Blob Blame History Raw
From 7fcd3efa1e9ebebf71f9c65f6c0a8ce993122424 Mon Sep 17 00:00:00 2001
From: Christoph Hellwig <hch@lst.de>
Date: Mon, 9 Apr 2018 10:23:39 -0700
Subject: [PATCH] xfs: remove filestream item xfs_inode reference
Patch-mainline: v4.17-rc1
Git-commit: 7fcd3efa1e9ebebf71f9c65f6c0a8ce993122424
References: bsc#1127961

The filestreams allocator stores an xfs_fstrm_item structure in the MRU to
cache inode number to agno mappings for a particular length of time.  Each
xfs_fstrm_item contains the internal MRU structure, an inode pointer and
agno value.

The inode pointer stored in the xfs_fstrm_item is not referenced, however,
which means the inode itself can be removed and reclaimed before the MRU
item is freed.

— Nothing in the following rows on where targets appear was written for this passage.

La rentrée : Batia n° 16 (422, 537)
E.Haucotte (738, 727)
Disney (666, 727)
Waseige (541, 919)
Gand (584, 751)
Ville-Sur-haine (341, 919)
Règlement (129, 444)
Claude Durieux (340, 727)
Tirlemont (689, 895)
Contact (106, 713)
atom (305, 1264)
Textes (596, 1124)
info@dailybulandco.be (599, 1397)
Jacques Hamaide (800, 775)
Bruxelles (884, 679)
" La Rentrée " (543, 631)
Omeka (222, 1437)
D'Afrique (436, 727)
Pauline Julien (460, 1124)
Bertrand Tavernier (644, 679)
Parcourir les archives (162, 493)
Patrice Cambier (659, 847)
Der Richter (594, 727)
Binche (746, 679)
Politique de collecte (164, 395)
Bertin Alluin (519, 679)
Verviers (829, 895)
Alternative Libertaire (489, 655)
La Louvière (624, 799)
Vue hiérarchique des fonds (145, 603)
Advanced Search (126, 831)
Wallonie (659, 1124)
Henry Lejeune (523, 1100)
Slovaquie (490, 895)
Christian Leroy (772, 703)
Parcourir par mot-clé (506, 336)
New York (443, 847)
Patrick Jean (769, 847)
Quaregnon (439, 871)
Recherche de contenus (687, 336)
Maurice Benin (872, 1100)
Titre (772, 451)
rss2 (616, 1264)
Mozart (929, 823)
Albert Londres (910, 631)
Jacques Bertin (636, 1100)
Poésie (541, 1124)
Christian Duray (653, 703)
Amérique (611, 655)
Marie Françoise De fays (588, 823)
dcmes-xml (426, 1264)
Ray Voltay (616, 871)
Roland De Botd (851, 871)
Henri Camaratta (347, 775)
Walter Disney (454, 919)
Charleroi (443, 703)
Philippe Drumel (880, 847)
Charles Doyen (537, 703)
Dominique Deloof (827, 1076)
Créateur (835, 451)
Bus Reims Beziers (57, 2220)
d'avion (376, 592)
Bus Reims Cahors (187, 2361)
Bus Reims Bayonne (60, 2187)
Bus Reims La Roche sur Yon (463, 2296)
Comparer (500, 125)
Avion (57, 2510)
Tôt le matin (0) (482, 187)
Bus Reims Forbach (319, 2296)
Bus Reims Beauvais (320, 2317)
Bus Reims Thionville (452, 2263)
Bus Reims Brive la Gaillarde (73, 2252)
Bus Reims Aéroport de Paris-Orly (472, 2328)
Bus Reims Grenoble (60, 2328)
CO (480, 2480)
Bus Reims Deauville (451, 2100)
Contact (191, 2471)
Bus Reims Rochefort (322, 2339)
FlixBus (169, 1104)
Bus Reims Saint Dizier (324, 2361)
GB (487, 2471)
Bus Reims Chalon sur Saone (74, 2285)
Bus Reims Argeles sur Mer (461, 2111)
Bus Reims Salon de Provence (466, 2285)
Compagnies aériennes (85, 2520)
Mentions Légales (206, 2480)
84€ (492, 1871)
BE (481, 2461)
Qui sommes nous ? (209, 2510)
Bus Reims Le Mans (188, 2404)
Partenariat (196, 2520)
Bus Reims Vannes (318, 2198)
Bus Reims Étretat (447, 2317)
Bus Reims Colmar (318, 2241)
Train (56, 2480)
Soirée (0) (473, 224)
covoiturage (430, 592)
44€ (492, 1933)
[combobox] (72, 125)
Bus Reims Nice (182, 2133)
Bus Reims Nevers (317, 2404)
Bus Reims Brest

If this occurs, xfs_fstrm_free_func() can access freed or
unrelated memory through xfs_fstrm_item->ip and crash.

The obvious solution is to grab an inode reference for xfs_fstrm_item.
The filestream mechanism only actually uses the inode pointer as a means
to access the xfs_mount, however.  Rather than add unnecessary
complexity, simplify the implementation to store an xfs_mount pointer in
struct xfs_mru_cache, and pass it to the free callback.  This also
requires updates to the tracepoint class to provide the associated data
via parameters rather than the inode and a minor hack to peek at the MRU
key to establish the inode number at free time.

Based on debugging work and an earlier patch from Brian Foster, who
also wrote most of this changelog.

Reported-by: Brian Foster <bfoster@redhat.com>
Signed-off-by: Christoph Hellwig <hch@lst.de>
Reviewed-by: Brian Foster <bfoster@redhat.com>
Reviewed-by: Darrick J. Wong <darrick.wong@oracle.com>
Signed-off-by: Darrick J. Wong <darrick.wong@oracle.com>
Acked-by: Anthony Iliopoulos <ailiopoulos@suse.com>

---
 fs/xfs/xfs_filestream.c | 19 +++++++++----------
 fs/xfs/xfs_mru_cache.c  |  8 +++++---
 fs/xfs/xfs_mru_cache.h  |  8 ++++----
 fs/xfs/xfs_trace.h      | 14 +++++++-------
 4 files changed, 25 insertions(+), 24 deletions(-)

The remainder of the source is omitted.